/cerl

Primary LanguagePythonApache License 2.0Apache-2.0

License

Codebase for Collaborative Evolutionary Reinforcement Learning accepted to be published in the Proceedings of the 36th International Conference on Machine Learning, Long Beach, California, PMLR 97, 2019. Copyright 2019 by the author(s).

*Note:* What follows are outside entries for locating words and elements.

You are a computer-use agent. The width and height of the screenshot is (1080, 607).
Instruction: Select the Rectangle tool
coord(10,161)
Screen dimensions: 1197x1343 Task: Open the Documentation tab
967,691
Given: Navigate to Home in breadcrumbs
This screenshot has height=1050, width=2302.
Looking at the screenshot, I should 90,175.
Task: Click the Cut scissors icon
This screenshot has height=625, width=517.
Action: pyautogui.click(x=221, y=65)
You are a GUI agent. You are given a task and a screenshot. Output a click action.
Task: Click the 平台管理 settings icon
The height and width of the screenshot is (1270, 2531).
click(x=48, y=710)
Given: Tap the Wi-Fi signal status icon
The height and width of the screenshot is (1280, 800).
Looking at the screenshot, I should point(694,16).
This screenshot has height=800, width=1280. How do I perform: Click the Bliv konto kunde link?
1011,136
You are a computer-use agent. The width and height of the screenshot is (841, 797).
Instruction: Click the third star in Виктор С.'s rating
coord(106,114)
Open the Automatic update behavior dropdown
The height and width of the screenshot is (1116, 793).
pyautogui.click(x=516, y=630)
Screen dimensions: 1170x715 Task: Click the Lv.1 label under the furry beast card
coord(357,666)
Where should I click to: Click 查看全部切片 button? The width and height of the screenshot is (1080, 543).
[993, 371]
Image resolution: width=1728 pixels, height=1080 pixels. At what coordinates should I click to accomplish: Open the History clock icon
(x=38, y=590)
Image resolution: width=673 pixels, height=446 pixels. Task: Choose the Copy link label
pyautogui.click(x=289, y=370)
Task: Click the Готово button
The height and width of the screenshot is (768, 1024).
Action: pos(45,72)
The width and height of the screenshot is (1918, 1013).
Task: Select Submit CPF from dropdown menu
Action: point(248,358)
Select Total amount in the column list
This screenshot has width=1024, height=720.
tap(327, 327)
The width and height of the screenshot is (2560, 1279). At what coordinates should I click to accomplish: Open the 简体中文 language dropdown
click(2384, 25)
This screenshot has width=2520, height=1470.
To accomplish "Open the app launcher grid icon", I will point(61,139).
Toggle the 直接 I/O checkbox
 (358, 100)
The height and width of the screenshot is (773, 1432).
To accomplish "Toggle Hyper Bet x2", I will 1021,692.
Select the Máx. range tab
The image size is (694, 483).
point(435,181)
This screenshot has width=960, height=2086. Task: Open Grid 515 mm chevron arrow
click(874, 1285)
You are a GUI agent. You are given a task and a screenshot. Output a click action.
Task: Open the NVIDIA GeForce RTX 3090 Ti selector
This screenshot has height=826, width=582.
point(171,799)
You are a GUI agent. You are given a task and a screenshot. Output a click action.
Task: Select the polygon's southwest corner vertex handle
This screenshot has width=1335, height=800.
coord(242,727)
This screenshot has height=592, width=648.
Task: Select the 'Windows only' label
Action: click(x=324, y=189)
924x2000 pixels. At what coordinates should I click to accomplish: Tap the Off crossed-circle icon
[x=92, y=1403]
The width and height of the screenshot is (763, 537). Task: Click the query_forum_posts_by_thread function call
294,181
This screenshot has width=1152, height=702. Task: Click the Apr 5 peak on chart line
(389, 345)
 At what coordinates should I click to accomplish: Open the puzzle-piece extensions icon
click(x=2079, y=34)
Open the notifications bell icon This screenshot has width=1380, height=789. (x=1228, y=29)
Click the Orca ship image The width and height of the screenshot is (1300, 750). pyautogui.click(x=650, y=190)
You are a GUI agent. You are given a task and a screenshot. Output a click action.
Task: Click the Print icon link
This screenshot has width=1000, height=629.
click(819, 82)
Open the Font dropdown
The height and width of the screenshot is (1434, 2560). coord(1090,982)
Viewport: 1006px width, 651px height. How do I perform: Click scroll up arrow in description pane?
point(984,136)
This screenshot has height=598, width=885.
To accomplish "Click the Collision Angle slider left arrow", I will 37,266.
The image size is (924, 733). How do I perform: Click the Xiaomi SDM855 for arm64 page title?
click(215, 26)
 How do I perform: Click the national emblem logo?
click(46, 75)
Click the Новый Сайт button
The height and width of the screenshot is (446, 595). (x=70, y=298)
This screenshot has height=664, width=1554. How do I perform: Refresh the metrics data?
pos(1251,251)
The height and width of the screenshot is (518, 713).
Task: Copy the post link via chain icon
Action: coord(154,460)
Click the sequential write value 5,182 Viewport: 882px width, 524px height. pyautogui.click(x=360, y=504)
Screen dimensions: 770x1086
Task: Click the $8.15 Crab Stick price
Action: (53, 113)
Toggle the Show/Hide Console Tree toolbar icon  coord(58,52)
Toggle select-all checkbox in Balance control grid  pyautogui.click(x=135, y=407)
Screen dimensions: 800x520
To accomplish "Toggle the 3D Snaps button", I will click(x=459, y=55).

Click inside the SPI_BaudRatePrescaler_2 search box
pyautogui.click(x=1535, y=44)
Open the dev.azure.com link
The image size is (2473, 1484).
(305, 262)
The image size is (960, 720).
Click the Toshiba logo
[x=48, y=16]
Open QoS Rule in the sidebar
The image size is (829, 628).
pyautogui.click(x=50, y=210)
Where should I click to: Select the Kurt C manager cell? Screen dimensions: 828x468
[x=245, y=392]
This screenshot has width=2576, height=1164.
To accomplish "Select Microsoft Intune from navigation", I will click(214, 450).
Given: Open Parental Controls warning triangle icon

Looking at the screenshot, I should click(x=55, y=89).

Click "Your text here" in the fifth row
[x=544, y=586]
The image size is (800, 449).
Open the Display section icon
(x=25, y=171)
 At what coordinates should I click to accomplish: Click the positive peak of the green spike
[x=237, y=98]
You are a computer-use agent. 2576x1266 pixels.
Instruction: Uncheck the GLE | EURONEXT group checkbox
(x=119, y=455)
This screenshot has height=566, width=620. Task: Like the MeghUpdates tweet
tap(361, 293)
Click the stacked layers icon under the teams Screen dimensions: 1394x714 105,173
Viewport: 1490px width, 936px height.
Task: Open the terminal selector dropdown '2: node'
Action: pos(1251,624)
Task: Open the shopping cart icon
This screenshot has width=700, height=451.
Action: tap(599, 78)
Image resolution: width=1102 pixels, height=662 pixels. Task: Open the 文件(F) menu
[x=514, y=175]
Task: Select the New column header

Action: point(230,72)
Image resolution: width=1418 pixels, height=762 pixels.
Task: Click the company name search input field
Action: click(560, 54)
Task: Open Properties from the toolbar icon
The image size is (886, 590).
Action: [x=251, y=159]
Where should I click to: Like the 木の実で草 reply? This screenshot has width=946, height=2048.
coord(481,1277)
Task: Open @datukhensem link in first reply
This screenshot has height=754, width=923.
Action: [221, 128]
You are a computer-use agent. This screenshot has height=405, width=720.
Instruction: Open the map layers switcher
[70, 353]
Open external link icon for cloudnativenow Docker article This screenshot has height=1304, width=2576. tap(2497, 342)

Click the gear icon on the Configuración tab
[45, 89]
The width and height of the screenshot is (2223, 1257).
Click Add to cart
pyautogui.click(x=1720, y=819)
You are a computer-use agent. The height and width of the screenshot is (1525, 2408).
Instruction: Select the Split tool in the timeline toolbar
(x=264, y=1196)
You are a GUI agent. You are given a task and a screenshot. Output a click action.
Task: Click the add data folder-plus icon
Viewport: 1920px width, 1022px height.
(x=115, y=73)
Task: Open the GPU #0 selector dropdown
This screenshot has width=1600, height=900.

Guide to set up and run CERL Experiments

  1. Setup Conda

    • Install Anaconda3
    • conda create -n $ENV_NAME$ python=3.6.1
    • source activate $ENV_NAME$
  2. Install Pytorch version 1.0

    • Refer to https://pytorch.org/ for instructions
    • conda install pytorch torchvision -c pytorch [GPU-version]
  3. Install Numpy, Cython and Scipy

    • pip install numpy==1.15.4
    • pip install cython==0.29.2
    • pip install scipy==1.1.0
  4. Install Mujoco and OpenAI_Gym

    • Download mjpro150 from https://www.roboti.us/index.html
    • Unzip mjpro150 and place it + mjkey.txt (license file) in ~/.mujoco/ (create the .mujoco dir in you home folder)
    • pip install -U 'mujoco-py<1.50.2,>=1.50.1'
    • pip install 'gym[all]'

Code labels

main.py: Main Script runs everything

core/runner.py: Rollout worker

core/ucb.py: Upper Confidence Bound implemented for learner selection by the resource-manager

core/portfolio.py: Portfolio of learners which can vary in their hyperparameters

core/learner.py: Learner agent encapsulating the algo and sum-statistics

core/buffer.py: Cyclic Replay buffer

core/env_wrapper.py: Wrapper around the Mujoco env

core/models.py: Actor/Critic model

core/neuroevolution.py: Implements Neuroevolution

core/off_policy_algo.py: Implements the off_policy_gradient learner TD3

core/mod_utils.py: Helper functions

Reproduce Results

python main.py -env HalfCheetah-v2 -portfolio {10,14} -total_steps 2 -seed {2018,2022}

python main.py -env Hopper-v2 -portfolio {10,14} -total_steps 1.5 -seed {2018,2022}

python main.py -env Humanoid-v2 -portfolio {10,14} -total_steps 1 -seed {2018,2022}

python main.py -env Walker2d-v2 -portfolio {10,14} -total_steps 2 -seed {2018,2022}

python main.py -env Swimmer-v2 -portfolio {10,14} -total_steps 2 -seed {2018,2022}

python main.py -env Hopper-v2 -portfolio {100,102} -total_steps 5 -seed {2018,2022}

where {} represents an inclusive discrete range: {10, 14} --> {10, 11, 12, 13, 14}

Note

All roll-outs (evaluation of actors in the evolutionary population and the explorative roll-outs conducted by the learners run in parallel). They are farmed out to different CPU cores, and write asynchronously to the collective replay buffer. Thus, slight variations in results are observed even with the same seed.